Corrotti e corruttori mimetizzati nella città dei lobbisti
La credibilità politica dell’Unione è destinata a uscire minata nel profondo dal Qatargate
di Ezio Perillo
3' di lettura
A poco più di un mese dalla sua rivelazione giudiziaria, il Qatargate si presenta come un intrigo politico, i cui moventi restano, ancora oggi, quasi tutti da chiarire.
Da un lato – quello dei presunti corrotti –, esso coinvolge, almeno in queste prime fasi dell’inchiesta, una manciata di parlamentari europei, e i loro collaboratori personali, chiaramente insufficienti per poter da soli condizionare le votazioni o le prese di posizione di un’istituzione composta da 705 deputati, eletti in 27 Stati membri, ripartiti tra otto gruppi politici e nella quale le risoluzioni dell’aula sono adottate, nella migliore delle ipotesi, a maggioranza. Un consenso molto difficile da raggiungere, operando con poche persone e sotto traccia. Se si tratta invece di chiedere loro un intervento in aula della durata di un minuto, allora la posta ricevuta in cambio sembra davvero sproporzionata. In tali circostanze, è quindi probabile che ci siano in libertà altri corrotti che, mimetizzandosi tra i banchi della democrazia, sperano di farla ancora franca.

Materiale fornito:
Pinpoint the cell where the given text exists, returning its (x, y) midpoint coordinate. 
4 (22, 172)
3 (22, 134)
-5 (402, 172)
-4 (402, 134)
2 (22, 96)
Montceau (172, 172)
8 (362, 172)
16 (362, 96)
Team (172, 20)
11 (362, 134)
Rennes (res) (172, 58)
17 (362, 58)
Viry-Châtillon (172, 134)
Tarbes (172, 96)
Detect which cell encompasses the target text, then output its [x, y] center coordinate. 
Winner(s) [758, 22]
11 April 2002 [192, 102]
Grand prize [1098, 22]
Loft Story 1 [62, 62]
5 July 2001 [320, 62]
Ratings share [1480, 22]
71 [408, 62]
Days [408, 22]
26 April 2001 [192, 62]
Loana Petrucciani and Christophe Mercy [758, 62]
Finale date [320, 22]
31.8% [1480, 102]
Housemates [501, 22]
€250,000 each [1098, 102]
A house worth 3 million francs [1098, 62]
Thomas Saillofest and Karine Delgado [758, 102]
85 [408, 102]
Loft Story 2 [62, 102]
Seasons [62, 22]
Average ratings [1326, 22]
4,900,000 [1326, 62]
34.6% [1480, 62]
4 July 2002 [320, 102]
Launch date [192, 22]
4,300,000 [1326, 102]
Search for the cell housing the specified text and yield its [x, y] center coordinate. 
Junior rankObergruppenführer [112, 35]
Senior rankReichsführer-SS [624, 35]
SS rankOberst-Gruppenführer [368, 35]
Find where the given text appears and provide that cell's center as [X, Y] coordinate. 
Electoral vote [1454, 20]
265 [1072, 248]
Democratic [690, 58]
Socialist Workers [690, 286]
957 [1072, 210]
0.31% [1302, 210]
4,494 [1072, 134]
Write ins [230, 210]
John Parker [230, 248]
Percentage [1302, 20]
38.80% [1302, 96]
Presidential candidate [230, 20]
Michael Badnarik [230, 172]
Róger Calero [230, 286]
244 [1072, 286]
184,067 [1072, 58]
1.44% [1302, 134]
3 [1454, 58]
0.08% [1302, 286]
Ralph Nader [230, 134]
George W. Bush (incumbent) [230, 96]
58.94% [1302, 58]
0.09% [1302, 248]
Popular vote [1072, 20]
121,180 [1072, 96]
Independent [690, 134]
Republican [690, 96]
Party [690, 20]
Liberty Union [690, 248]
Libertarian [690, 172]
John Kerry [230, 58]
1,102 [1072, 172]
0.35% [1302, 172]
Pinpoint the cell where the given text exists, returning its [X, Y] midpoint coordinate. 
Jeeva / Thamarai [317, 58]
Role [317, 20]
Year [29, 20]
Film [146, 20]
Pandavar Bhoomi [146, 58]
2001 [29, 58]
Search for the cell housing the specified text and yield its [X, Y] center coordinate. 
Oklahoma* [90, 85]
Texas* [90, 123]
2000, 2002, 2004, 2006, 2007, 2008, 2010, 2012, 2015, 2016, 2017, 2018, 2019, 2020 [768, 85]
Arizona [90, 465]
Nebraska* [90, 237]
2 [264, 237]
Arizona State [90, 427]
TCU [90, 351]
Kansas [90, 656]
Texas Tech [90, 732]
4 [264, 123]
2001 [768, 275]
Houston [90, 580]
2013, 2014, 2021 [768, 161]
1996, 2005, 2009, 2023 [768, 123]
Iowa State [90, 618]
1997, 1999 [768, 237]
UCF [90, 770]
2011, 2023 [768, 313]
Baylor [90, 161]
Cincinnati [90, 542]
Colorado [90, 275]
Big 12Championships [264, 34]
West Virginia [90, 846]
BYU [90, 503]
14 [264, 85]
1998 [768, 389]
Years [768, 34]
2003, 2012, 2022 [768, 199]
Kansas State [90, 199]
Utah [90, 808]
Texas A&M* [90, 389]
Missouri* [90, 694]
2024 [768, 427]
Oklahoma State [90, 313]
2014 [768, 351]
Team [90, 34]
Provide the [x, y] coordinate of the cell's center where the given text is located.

Descrizione del problema: Nel brano, da "Corrotti e corruttori" a "tutti da chiarire.", sostituisci "Qatargate" con "scandalo Qatar" e riporta il passo così modificato. Le voci non servono per questo lavoro.

Soluzione proposta:
Corrotti e corruttori mimetizzati nella città dei lobbisti
La credibilità politica dell’Unione è destinata a uscire minata nel profondo dal scandalo Qatar
di Ezio Perillo
3' di lettura
A poco più di un mese dalla sua rivelazione giudiziaria, il scandalo Qatar si presenta come un intrigo politico, i cui moventi restano, ancora oggi, quasi tutti da chiarire.